Finding GPT-5 Sonnet Opus
Liquidate de-escalation has no procedure CRITICAL CRITICAL CRITICAL
Restrict flag manual clear undefined CRITICAL CRITICAL HIGH
Kill switch recovery absent HIGH CRITICAL HIGH
Broker unavailability response undefined HIGH HIGH
Monitor crash state loss danger CRITICAL
Multi-metric state cognitive load HIGH HIGH
Unspecified N before kill switch CRITICAL HIGH
Liquidation death spiral risk HIGH
Evaluation frequency undefined HIGH HIGH
Mid-incident configuration changes MEDIUM
Authorization for manual actions (implicit)

Union: 19 unique findings across all three models Intersection: 3 findings all agreed on GPT-5 unique: 4 findings Opus unique: 2 findings (but deeper systemic analysis) Sonnet unique: 2 findings

Key Insight: Operational Burden Analysis Is Model-Sensitive

This lens reveals clear model personalities:

  1. GPT-5 enumerates exhaustively. It walks through every section and asks "what would an operator need here?" This catches configuration gaps and parameter questions.

  2. Opus identifies systemic vulnerabilities. It asks "where does documented automation create hidden risk?" This catches the monitor-crash-to-clear danger that the others missed.

  3. Sonnet structures procedurally. It asks "what would a runbook need?" This catches authorization and timeout questions.

For comprehensive operational burden analysis: run all three. GPT-5 finds the parameters, Opus finds the systemic risks, Sonnet fills in the procedural gaps.

Actionable Recommendations for Escalation Policy Document

Based on this analysis, the escalation policy needs:

  1. Liquidate de-escalation runbook (CRITICAL)

    • Explicit acceptance criteria for "portfolio is safe"
    • Step-by-step procedure with tooling/interface
    • Authorization requirements
  2. Recovery procedures for each failure mode (CRITICAL)

    • Monitor crash: reconciliation procedure, re-escalation timeline
    • Restrict flag stuck: detection, clearance procedure, verification
  3. Kill switch recovery section (HIGH)

    • Either in this document or explicit pointer with summary
  4. Configuration reference (HIGH)

    • Define N for "liquidation + N breaches"
    • Define default evaluation frequency
    • Document how to discover configured values
  5. Operator intervention guidance (HIGH)

    • When to override autonomous liquidation
    • How to handle multi-metric conflicts

Conclusion

Operational burden analysis is a valuable lens that complements gap-finding and contradiction detection.
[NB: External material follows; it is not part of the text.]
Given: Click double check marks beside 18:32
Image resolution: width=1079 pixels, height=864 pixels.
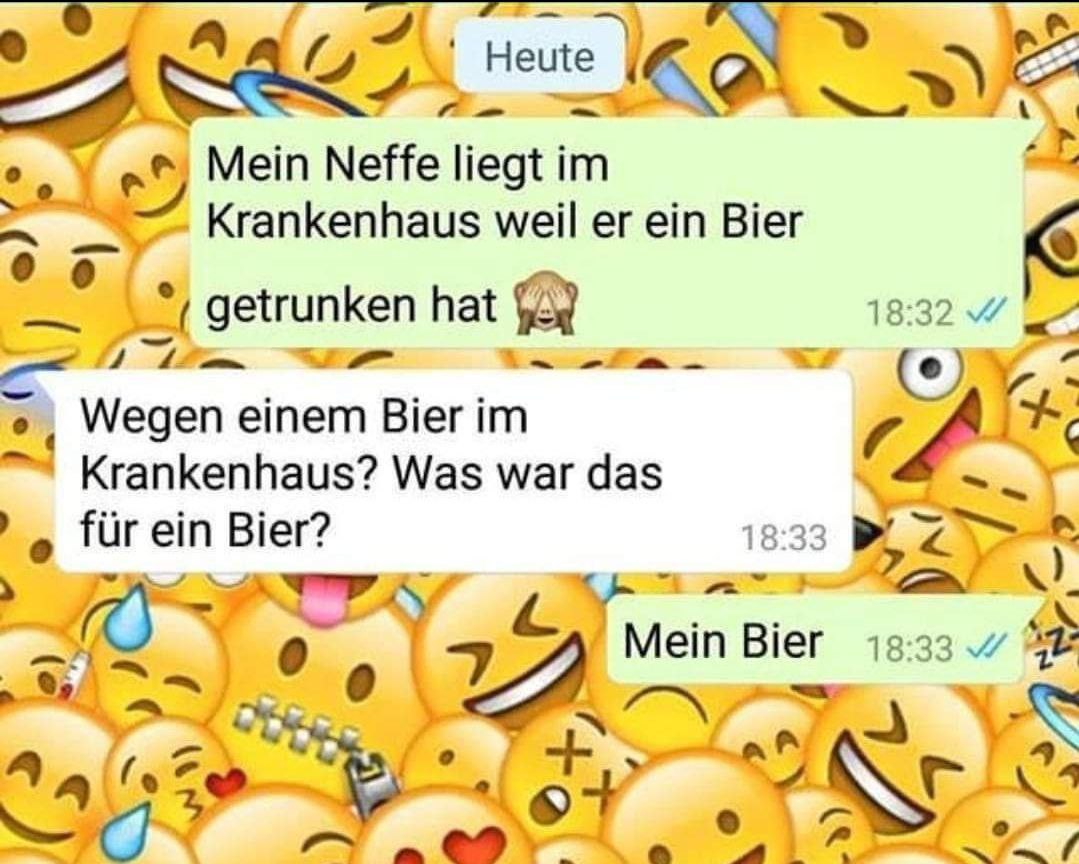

It asks a fundamentally different question: not "what's missing from the spec" but "what will the human need when this runs?"

Model recommendation for this lens:

  • Run GPT-5 for exhaustive enumeration
  • Run Opus for systemic vulnerability identification
  • Optionally run Sonnet for procedural structure
  • Union the findings — they don't overlap much

Cost-effectiveness: Opus (52s, 2,726+2,397 tokens) was fastest and found the most dangerous systemic issue (monitor crash → silent unsafe state). For time-constrained analysis, Opus alone catches the critical issues. For thoroughness, GPT-5 + Opus union is optimal.